━━━ Provided entries ━━━
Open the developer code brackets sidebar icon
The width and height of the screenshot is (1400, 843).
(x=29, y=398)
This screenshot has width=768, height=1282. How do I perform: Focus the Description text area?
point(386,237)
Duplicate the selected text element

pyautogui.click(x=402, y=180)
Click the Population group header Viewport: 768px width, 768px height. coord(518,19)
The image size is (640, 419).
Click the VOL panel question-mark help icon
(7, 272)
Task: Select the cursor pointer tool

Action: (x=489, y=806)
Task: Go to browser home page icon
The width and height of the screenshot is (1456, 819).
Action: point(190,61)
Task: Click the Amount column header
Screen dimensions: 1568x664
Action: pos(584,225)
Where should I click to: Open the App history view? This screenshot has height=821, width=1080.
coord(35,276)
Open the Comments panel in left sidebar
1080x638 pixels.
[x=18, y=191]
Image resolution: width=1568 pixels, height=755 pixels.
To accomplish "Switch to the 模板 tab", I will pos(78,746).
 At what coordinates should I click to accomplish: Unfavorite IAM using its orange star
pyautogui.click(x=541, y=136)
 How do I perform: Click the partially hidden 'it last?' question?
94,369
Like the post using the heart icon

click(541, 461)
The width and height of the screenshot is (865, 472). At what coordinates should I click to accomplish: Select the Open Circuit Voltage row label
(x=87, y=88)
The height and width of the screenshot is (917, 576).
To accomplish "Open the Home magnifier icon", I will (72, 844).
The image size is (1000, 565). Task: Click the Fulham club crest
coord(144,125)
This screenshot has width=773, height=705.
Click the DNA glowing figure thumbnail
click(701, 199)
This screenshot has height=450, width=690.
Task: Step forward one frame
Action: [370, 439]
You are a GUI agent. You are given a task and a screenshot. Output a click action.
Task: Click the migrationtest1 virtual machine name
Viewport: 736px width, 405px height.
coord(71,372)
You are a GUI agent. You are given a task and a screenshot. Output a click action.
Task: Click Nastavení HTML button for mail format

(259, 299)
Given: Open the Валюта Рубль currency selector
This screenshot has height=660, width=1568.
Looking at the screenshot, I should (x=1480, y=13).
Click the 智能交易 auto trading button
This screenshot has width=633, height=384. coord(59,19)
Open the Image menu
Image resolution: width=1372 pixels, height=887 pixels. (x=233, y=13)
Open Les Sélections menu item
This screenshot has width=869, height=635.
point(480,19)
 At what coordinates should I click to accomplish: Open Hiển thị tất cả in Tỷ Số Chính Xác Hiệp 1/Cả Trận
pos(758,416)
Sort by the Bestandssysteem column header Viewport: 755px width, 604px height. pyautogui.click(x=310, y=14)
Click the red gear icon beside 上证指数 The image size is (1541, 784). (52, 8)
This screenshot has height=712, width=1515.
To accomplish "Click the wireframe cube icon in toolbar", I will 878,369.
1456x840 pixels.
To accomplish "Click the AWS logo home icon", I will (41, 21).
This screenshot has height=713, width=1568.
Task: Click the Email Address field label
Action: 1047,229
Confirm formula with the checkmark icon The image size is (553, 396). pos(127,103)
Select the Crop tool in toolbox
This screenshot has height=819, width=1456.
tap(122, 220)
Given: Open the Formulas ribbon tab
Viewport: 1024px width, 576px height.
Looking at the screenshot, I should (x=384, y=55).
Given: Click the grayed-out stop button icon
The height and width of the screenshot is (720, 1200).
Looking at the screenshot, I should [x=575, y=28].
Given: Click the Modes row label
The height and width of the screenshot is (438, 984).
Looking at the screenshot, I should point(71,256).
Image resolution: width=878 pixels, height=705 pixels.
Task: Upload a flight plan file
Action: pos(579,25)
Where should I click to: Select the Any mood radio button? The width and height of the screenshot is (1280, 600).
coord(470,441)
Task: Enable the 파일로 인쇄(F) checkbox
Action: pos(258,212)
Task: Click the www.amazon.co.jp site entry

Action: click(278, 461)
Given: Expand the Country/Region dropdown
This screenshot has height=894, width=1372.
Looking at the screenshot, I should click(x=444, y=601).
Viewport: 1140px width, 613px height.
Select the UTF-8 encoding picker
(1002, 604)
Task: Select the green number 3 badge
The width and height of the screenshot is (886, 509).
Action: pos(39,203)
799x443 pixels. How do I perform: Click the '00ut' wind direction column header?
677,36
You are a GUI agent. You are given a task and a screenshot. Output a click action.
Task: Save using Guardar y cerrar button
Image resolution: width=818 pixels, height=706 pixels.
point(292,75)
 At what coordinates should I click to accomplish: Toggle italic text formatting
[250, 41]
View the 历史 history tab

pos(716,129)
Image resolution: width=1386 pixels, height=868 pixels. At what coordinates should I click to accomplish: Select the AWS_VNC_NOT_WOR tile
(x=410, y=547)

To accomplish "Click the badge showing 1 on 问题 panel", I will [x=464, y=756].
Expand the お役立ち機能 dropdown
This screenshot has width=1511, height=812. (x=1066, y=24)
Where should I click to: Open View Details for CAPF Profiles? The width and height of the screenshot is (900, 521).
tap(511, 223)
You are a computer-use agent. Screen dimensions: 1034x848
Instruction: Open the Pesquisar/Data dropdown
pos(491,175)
━━━
* What you should do
Rewrite the entries above, changing every "GUI agent" to "interface agent" and keeping everything else the same.

* Answer to the exercise
Open the developer code brackets sidebar icon
The width and height of the screenshot is (1400, 843).
(x=29, y=398)
This screenshot has width=768, height=1282. How do I perform: Focus the Description text area?
point(386,237)
Duplicate the selected text element

pyautogui.click(x=402, y=180)
Click the Population group header Viewport: 768px width, 768px height. coord(518,19)
The image size is (640, 419).
Click the VOL panel question-mark help icon
(7, 272)
Task: Select the cursor pointer tool

Action: (x=489, y=806)
Task: Go to browser home page icon
The width and height of the screenshot is (1456, 819).
Action: point(190,61)
Task: Click the Amount column header
Screen dimensions: 1568x664
Action: pos(584,225)
Where should I click to: Open the App history view? This screenshot has height=821, width=1080.
coord(35,276)
Open the Comments panel in left sidebar
1080x638 pixels.
[x=18, y=191]
Image resolution: width=1568 pixels, height=755 pixels.
To accomplish "Switch to the 模板 tab", I will pos(78,746).
 At what coordinates should I click to accomplish: Unfavorite IAM using its orange star
pyautogui.click(x=541, y=136)
 How do I perform: Click the partially hidden 'it last?' question?
94,369
Like the post using the heart icon

click(541, 461)
The width and height of the screenshot is (865, 472). At what coordinates should I click to accomplish: Select the Open Circuit Voltage row label
(x=87, y=88)
The height and width of the screenshot is (917, 576).
To accomplish "Open the Home magnifier icon", I will (72, 844).
The image size is (1000, 565). Task: Click the Fulham club crest
coord(144,125)
This screenshot has width=773, height=705.
Click the DNA glowing figure thumbnail
click(701, 199)
This screenshot has height=450, width=690.
Task: Step forward one frame
Action: [370, 439]
You are a interface agent. You are given a task and a screenshot. Output a click action.
Task: Click the migrationtest1 virtual machine name
Viewport: 736px width, 405px height.
coord(71,372)
You are a interface agent. You are given a task and a screenshot. Output a click action.
Task: Click Nastavení HTML button for mail format

(259, 299)
Given: Open the Валюта Рубль currency selector
This screenshot has height=660, width=1568.
Looking at the screenshot, I should (x=1480, y=13).
Click the 智能交易 auto trading button
This screenshot has width=633, height=384. coord(59,19)
Open the Image menu
Image resolution: width=1372 pixels, height=887 pixels. (x=233, y=13)
Open Les Sélections menu item
This screenshot has width=869, height=635.
point(480,19)
 At what coordinates should I click to accomplish: Open Hiển thị tất cả in Tỷ Số Chính Xác Hiệp 1/Cả Trận
pos(758,416)
Sort by the Bestandssysteem column header Viewport: 755px width, 604px height. pyautogui.click(x=310, y=14)
Click the red gear icon beside 上证指数 The image size is (1541, 784). (52, 8)
This screenshot has height=712, width=1515.
To accomplish "Click the wireframe cube icon in toolbar", I will 878,369.
1456x840 pixels.
To accomplish "Click the AWS logo home icon", I will (41, 21).
This screenshot has height=713, width=1568.
Task: Click the Email Address field label
Action: 1047,229
Confirm formula with the checkmark icon The image size is (553, 396). pos(127,103)
Select the Crop tool in toolbox
This screenshot has height=819, width=1456.
tap(122, 220)
Given: Open the Formulas ribbon tab
Viewport: 1024px width, 576px height.
Looking at the screenshot, I should (x=384, y=55).
Given: Click the grayed-out stop button icon
The height and width of the screenshot is (720, 1200).
Looking at the screenshot, I should [x=575, y=28].
Given: Click the Modes row label
The height and width of the screenshot is (438, 984).
Looking at the screenshot, I should point(71,256).
Image resolution: width=878 pixels, height=705 pixels.
Task: Upload a flight plan file
Action: pos(579,25)
Where should I click to: Select the Any mood radio button? The width and height of the screenshot is (1280, 600).
coord(470,441)
Task: Enable the 파일로 인쇄(F) checkbox
Action: pos(258,212)
Task: Click the www.amazon.co.jp site entry

Action: click(278, 461)
Given: Expand the Country/Region dropdown
This screenshot has height=894, width=1372.
Looking at the screenshot, I should click(x=444, y=601).
Viewport: 1140px width, 613px height.
Select the UTF-8 encoding picker
(1002, 604)
Task: Select the green number 3 badge
The width and height of the screenshot is (886, 509).
Action: pos(39,203)
799x443 pixels. How do I perform: Click the '00ut' wind direction column header?
677,36
You are a interface agent. You are given a task and a screenshot. Output a click action.
Task: Save using Guardar y cerrar button
Image resolution: width=818 pixels, height=706 pixels.
point(292,75)
 At what coordinates should I click to accomplish: Toggle italic text formatting
[250, 41]
View the 历史 history tab

pos(716,129)
Image resolution: width=1386 pixels, height=868 pixels. At what coordinates should I click to accomplish: Select the AWS_VNC_NOT_WOR tile
(x=410, y=547)

To accomplish "Click the badge showing 1 on 问题 panel", I will [x=464, y=756].
Expand the お役立ち機能 dropdown
This screenshot has width=1511, height=812. (x=1066, y=24)
Where should I click to: Open View Details for CAPF Profiles? The width and height of the screenshot is (900, 521).
tap(511, 223)
You are a computer-use agent. Screen dimensions: 1034x848
Instruction: Open the Pesquisar/Data dropdown
pos(491,175)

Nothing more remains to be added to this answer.